Les deux vétérans se livrent. L'aristocrate prussien et le petit américain se rapprochent. Pendant quelques temps, ils se retrouvent là-bas. Là où la guerre les a changé. Le ciel froid au-dessus des tranchées pour l'un, la noirceur des tunnels vietnamiens pour l'autre.
Mais cherchent-ils vraiment la rédemption ou simplement, une dernière fois, le regard amical et résigné d'un frère d'armes ?

Attention, si comme moi vous vous jetez sur cet ouvrage par passion de l'aviation, autant l'avouer tout de suite, il ne s'agit pas réellement d'un récit sur les combats aériens de la première guerre mondiale. George Pratt, qui signe ici scénario et dessin, nous conte en fait une histoire bien plus profonde et universelle puisqu'il va, au travers de ces deux personnages fracassés par la guerre, tenter de nous faire partager un peu de ce qui fait l'horreur des combats et la grandeur des soldats.
Là où d'autres partent souvent dans la facilité, Pratt va démontrer une maîtrise et une aisance peu communes. Car s'il condamne bien les effets de la guerre, il n'en ignore pas son inexorabilité et se garde bien de porter un jugement sur ceux qui la font. Le choix des personnages est également très habile. Un vieillard, devenue une légende vivante, et un type banal, ancien "tunnel rat"*, se remettant difficilement de ce qu'il a dû vivre, voilà un duo qui fonctionne parfaitement et montre clairement la persistance, à travers les âges, des mêmes dilemmes insolubles.

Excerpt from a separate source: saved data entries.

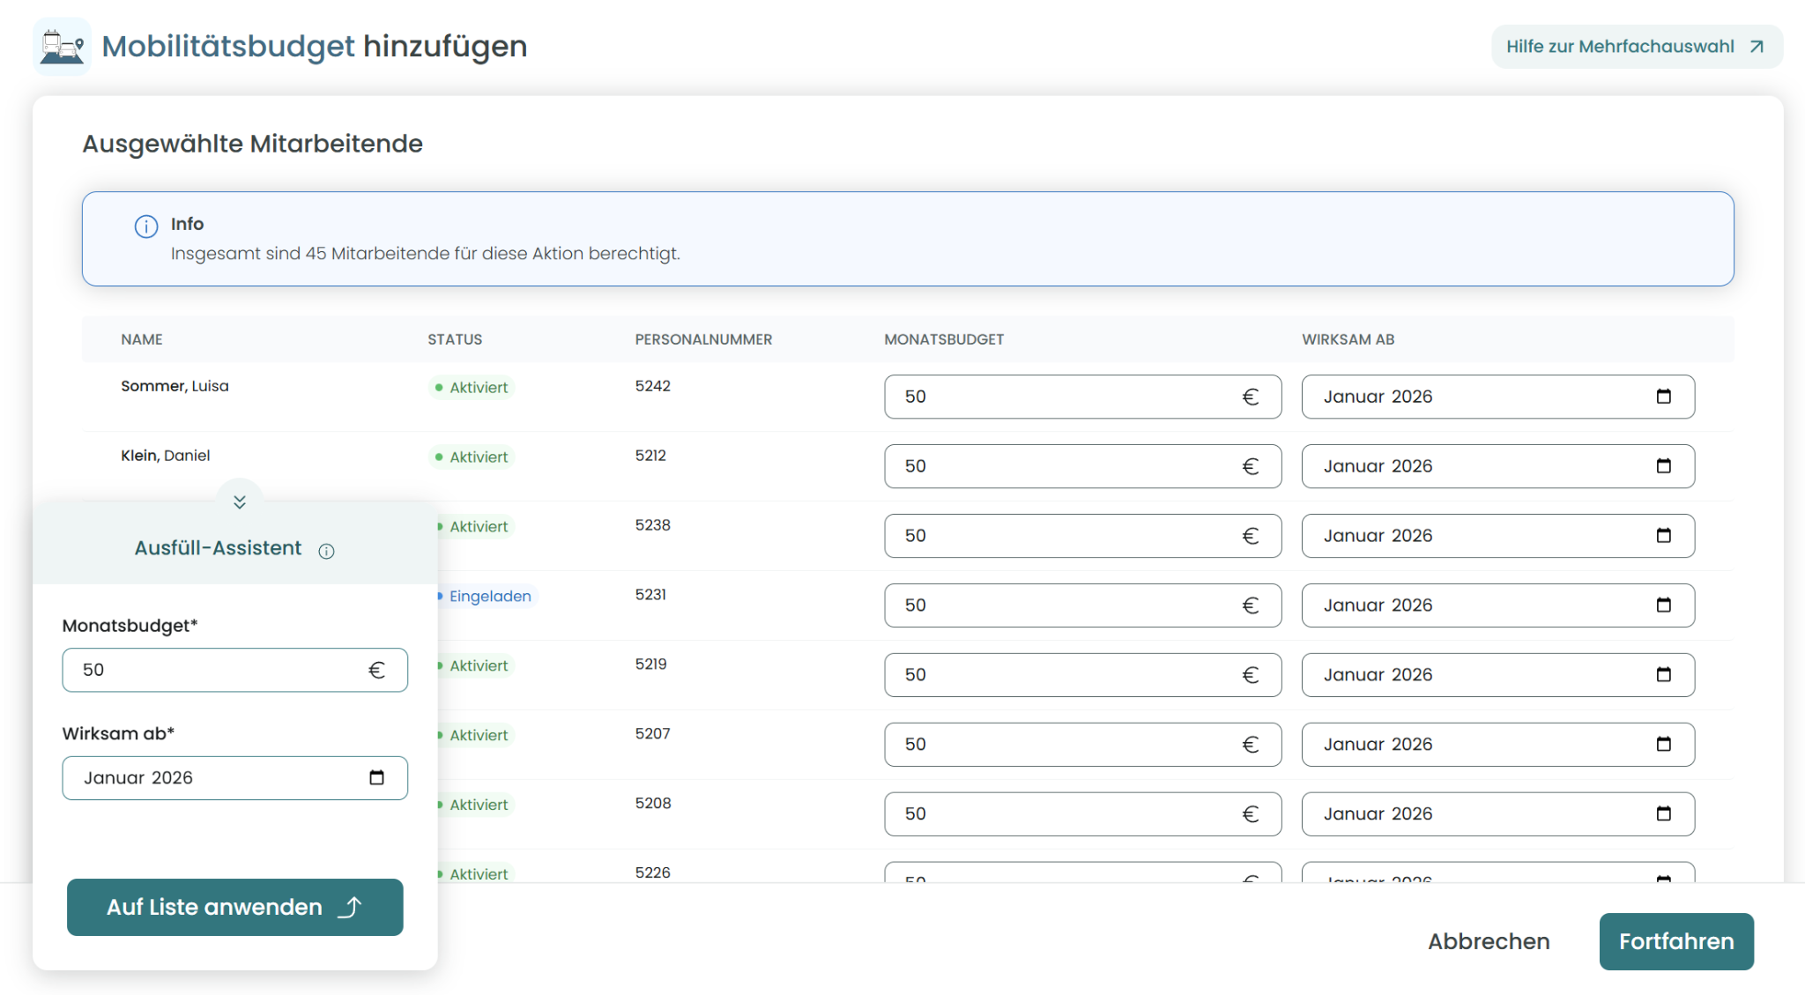Click the Eingeladen status badge
This screenshot has height=995, width=1805.
[489, 597]
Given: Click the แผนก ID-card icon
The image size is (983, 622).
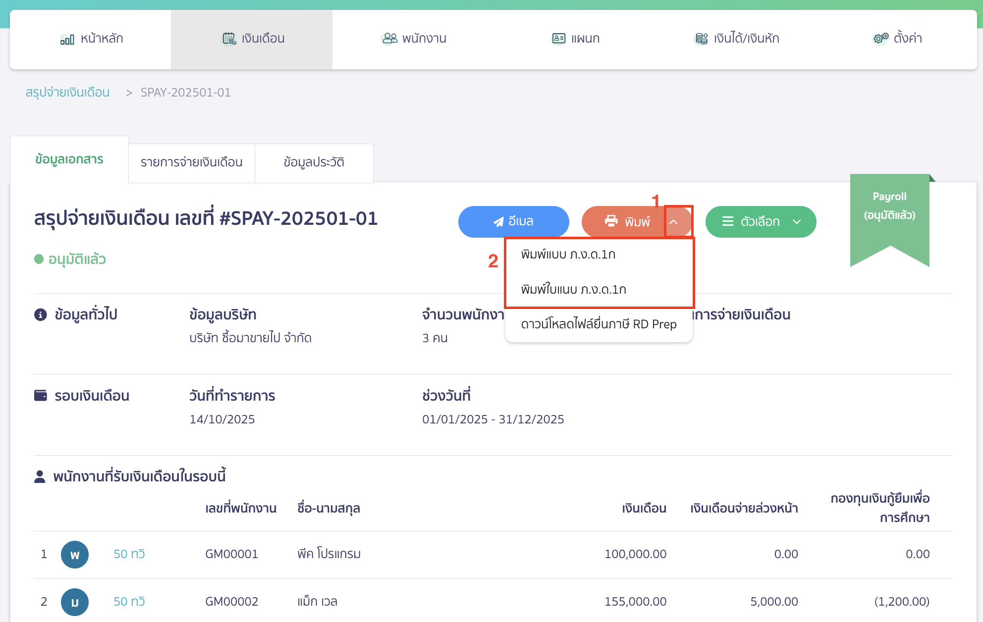Looking at the screenshot, I should point(558,38).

Graphiquement, il est peu de dire que la réussite est complète. Les peintures de Pratt sont d'une rare beauté et transcendent complètement le récit. Que ce soit la valse chaotique des Fokker et autres Spad ou le regard lourd et halluciné des protagonistes, tout frappe juste. Même les charniers ou le gaz moutarde poussé par un vent mortel sont retranscrits avec une force évocatrice brute mais absolument pas voyeuriste. L'esprit seul est touché, alors que les yeux sont épargnés.
Cette même pudeur, on la retrouve aussi dans les textes et la volonté de l'auteur de ne pas tomber dans les stéréotypes. Si certaines lâchetés ne sont pas passées sous silence, d'autres moments, plus nobles, viennent apporter une nuance nécessaire au propos. Plus qu'une condamnation de principe de la guerre, ce sont ses absurdités qui sont mises en avant. Un homme peut ainsi, par pur instinct de survie, précipiter la mort d'un de ses compagnons alors que, dans une situation où sa vie n'est pas directement menacée, il portera secours à un ennemi blessé. Dans le même genre, Pratt ne pouvait évidemment pas passer sur les fraternisations ayant eu lieu entre anglais et allemands pendant la première guerre mondiale (scènes bien réelles que j'avais déjà évoquées dans cet article).
Au final, c'est avec une grande douceur que l'on est amené à considérer avec indulgence des hommes perdus dans les bourrasques de situations que personne ne devrait avoir à vivre mais qui reviennent, pourtant, régulièrement. L'artiste pousse le bon goût jusqu'à offrir un final qui n'apporte pas de solution, juste un constat amer et quelques lueurs d'espoir mêlées au goût salé des larmes.

Une prouesse, tant sur le plan technique que pour la lucidité et la retenue du fond.

* Les "rats de tunnel" étaient des soldats chargés, pendant la guerre du Vietnam, de nettoyer les galeries souterraines utilisées par le viêt-cong. L'obscurité, le peu d'espace pour se mouvoir, les pièges, l'odeur des cadavres ou encore la déflagration des armes (terribles dans un lieu aussi confiné) ont eu des effets psychologiques dévastateurs sur ceux qui, par miracle, ont survécu à ce genre d'épreuve. L'équipement standard du tunnel rat était constitué d'un .45 et... d'une lampe-torche.

ps : il semble que blogspot ait en ce moment quelques problèmes avec les commentaires, désolé donc pour le retard d'affichage ou la perte éventuelle de ces derniers.